Uluslararası Koalisyonun Geleceği: Yerel ve Bölgesel Etkiler
ABD’nin İsrail’e desteği sebebiyle Arap ülkeleriyle ilişkilerinin gerilmesi ve Ortadoğu’daki askerî varlığının hedef hâline gelmesi, ABD açısından riskler doğururken Uluslararası Koalisyonun Irak’ta kalması ise ABD için geçici bir kazanım olarak görülebilir. Erteleme, İran ve Irak’taki İran yanlısı siyasi gruplar için olumsuz bir karar olmakla birlikte bu siyasi oluşumların güç kazanması için bir “öteki”nin varlığı bağlamında önem taşımaktadır. Zira Filistin’e destek söyleminin bir dışavurumu olan saldırılar Uluslararası Koalisyonun varlığının sonlandırılmaması sebebiyle devam edecektir. Ayrıca 2025’te Irak’ta parlamento seçimlerinin planlanması İran destekli siyasi oluşumların bu söylem üzerinden güç kazanmasına sebep olabilir. Nitekim hükûmeti kuran “Devleti Yönetme İttifakı”, büyük ölçüde İran ile yakın siyasi ilişkilere sahip “Koordinasyon Çerçevesi” tarafından kontrol edilmektedir. Hatta Başbakan Sudani yaptığı periyodik toplantılarla birlikte yönetime ilişkin konuları bu siyasi gruplarla görüşmektedir.

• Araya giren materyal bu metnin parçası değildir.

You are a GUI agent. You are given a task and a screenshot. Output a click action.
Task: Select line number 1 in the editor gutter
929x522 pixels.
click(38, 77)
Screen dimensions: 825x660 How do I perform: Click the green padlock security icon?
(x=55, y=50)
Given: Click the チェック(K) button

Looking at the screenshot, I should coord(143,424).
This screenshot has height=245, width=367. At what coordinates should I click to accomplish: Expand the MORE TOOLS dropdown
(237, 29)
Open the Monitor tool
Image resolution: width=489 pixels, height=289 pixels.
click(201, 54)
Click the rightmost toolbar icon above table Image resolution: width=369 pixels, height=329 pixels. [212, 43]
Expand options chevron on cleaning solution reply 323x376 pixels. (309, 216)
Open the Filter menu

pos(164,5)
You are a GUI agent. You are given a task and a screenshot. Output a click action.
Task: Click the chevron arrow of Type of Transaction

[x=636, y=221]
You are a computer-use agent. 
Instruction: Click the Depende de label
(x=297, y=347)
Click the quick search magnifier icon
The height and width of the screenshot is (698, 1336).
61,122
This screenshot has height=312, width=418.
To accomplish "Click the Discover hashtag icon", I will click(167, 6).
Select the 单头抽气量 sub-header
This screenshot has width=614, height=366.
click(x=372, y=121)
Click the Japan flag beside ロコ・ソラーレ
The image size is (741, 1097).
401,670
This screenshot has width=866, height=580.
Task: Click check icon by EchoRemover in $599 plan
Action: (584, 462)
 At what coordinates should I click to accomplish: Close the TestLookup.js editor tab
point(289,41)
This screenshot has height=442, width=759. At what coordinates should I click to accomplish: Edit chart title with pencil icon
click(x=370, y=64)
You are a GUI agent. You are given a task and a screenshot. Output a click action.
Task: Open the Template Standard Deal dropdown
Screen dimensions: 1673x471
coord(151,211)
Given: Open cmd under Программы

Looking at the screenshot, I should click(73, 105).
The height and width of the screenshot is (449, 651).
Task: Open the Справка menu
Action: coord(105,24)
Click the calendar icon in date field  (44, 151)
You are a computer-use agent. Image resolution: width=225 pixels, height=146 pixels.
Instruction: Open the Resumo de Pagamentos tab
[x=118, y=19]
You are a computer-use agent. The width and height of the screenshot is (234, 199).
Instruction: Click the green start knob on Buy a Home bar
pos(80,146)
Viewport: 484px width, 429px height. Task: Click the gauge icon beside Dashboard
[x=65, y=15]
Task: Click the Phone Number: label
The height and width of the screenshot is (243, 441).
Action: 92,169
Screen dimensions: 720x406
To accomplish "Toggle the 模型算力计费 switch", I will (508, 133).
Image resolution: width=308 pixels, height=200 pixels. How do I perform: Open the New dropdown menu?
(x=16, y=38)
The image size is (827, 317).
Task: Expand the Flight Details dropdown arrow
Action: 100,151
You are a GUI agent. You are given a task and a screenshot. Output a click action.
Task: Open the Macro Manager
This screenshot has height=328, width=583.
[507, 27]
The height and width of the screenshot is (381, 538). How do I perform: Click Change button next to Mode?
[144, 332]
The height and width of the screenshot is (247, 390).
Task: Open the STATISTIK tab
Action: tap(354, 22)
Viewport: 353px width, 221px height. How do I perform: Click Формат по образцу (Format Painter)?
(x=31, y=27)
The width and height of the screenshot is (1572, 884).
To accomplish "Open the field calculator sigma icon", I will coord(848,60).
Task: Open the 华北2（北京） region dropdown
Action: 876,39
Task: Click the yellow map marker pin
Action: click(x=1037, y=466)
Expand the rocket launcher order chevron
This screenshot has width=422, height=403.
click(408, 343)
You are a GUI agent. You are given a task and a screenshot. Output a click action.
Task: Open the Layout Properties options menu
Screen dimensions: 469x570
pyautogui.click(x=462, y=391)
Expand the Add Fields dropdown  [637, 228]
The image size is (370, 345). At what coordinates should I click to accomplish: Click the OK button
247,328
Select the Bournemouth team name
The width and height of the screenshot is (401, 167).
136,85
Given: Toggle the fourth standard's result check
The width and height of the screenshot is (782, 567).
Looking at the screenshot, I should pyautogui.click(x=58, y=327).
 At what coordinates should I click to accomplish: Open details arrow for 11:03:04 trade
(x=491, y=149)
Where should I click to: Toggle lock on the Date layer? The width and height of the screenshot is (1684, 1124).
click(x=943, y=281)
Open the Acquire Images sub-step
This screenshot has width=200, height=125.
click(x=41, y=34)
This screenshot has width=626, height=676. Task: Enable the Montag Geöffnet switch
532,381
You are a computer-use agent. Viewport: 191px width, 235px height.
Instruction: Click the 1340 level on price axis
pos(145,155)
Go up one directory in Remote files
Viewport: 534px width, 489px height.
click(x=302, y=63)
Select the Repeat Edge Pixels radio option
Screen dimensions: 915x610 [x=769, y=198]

ABD’nin Irak’tan muharip kuvvetlerini çektiği süreçte NATO Irak Misyonunun yaklaşık 8-10 kat genişletilmesi kararı alınmıştı. Iraklı yetkililerin 2024 itibarıyla NATO yetkilileriyle yaptıkları görüşmelerde ilişkileri geliştirme isteğine sahip olduklarını belirtmeleri orta vadede Uluslararası Koalisyon’un çekilmesi halinde de benzer bir formülün bulunabileceğine işaret etmektedir. Dolayısıyla orta vadede ABD kuvvetlerinin şekil değiştirerek Irak’ta varlık gösterebileceği öngörülebilir. Diğer taraftan Uluslararası Koalisyonun bundan sonra kuruluş amacı olan DEAŞ tehdidi dışında da varlığına devam edeceği söylenebilir. DEAŞ tehdidinin artık stratejik tehdit boyutunda olmadığı Iraklı yetkililer tarafından sık sık dile getirilse de Uluslararası Koalisyonun Irak’ta istikrarın sağlanması için bir denge unsuru olarak kalacağı öngörülmektedir. 7 Ekim’den önce Irak’ta Uluslararası Koalisyonun varlığının devamını isteyen ve böylece askerî kapasitesini geliştiren Erbil de Bağdat gibi denge ve fayda arzusuyla Uluslararası Koalisyonun varlığını olumlu değerlendirmektedir. Dolayısıyla Irak’ın geçici stabilizasyon için koalisyona ihtiyacı varken ABD’nin Ortadoğu’daki varlığını meşru bir araçla sürdürmek için koalisyona ihtiyaç duyduğu söylenebilir.

Bu görüş yazısı, 28 Ağustos 2024 tarihinde Fikir Turu internet sitesinde “Koalisyon Irak’ta kalıcı hale mi geliyor?" başlığıyla yayımlanmıştır.